▶ _What to work on_: Every line of the data that contains the string "computer" must be copied.

•••••

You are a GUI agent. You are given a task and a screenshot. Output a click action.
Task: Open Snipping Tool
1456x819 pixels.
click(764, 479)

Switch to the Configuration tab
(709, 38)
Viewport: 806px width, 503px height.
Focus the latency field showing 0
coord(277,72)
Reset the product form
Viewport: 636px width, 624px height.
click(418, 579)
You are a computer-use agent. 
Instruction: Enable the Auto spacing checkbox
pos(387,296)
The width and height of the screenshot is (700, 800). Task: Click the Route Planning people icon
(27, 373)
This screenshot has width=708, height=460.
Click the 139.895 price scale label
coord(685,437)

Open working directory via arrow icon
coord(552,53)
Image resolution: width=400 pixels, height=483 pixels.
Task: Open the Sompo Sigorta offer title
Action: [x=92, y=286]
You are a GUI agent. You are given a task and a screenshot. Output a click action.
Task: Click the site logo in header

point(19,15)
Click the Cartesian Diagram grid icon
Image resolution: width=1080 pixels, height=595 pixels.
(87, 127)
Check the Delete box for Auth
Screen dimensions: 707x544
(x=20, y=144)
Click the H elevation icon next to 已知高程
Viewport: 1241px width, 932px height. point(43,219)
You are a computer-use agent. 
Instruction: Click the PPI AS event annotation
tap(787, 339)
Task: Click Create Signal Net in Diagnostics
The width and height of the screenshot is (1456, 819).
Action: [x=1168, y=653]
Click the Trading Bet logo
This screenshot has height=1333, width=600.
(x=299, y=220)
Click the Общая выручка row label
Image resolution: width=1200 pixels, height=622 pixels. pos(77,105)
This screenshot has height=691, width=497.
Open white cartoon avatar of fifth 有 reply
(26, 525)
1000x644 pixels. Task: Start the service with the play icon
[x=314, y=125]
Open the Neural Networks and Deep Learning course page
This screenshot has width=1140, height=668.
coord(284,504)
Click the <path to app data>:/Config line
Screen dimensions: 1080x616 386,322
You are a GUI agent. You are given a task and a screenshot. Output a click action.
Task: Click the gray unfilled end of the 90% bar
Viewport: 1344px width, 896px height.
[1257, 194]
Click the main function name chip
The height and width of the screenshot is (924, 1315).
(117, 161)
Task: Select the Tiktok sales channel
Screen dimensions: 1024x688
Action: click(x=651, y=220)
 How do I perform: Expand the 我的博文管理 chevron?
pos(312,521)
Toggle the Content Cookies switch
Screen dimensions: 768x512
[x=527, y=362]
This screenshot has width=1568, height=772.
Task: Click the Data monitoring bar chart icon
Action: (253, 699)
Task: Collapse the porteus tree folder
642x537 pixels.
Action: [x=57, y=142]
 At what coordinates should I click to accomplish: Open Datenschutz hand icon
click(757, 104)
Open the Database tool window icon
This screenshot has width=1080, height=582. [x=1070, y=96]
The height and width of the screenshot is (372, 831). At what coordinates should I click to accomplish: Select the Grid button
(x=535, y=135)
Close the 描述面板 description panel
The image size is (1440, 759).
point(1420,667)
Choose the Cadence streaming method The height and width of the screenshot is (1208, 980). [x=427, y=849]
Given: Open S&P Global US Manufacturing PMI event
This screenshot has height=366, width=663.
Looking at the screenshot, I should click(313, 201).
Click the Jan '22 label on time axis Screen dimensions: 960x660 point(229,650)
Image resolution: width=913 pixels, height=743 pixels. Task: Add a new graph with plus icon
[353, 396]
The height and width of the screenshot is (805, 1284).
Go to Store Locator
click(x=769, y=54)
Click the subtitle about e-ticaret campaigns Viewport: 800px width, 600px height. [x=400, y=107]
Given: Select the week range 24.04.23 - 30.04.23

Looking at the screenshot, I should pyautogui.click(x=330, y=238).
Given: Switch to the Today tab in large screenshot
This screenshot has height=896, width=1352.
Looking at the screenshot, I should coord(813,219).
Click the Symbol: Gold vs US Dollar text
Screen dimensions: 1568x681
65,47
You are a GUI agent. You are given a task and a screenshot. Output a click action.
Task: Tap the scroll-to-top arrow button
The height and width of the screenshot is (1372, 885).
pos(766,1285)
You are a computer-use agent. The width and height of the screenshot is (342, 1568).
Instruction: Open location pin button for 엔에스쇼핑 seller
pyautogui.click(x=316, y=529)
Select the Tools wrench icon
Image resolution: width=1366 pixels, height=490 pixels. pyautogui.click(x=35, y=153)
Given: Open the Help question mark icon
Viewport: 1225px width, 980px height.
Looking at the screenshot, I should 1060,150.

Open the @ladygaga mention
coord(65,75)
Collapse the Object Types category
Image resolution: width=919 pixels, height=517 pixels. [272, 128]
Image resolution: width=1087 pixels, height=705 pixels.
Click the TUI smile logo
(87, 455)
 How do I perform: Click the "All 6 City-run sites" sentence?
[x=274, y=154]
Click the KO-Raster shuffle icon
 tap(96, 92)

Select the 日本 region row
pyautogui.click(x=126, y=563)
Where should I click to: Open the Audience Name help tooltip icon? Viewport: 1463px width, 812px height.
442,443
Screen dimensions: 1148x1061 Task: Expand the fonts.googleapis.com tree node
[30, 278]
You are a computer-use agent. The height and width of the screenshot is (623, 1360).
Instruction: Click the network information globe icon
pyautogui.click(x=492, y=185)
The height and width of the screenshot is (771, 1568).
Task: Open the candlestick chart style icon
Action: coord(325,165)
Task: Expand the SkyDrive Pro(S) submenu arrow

•••••

▶ _Answer for the task_:
You are a computer-use agent. 
You are a computer-use agent. 
You are a computer-use agent. The width and height of the screenshot is (342, 1568).
You are a computer-use agent. The height and width of the screenshot is (623, 1360).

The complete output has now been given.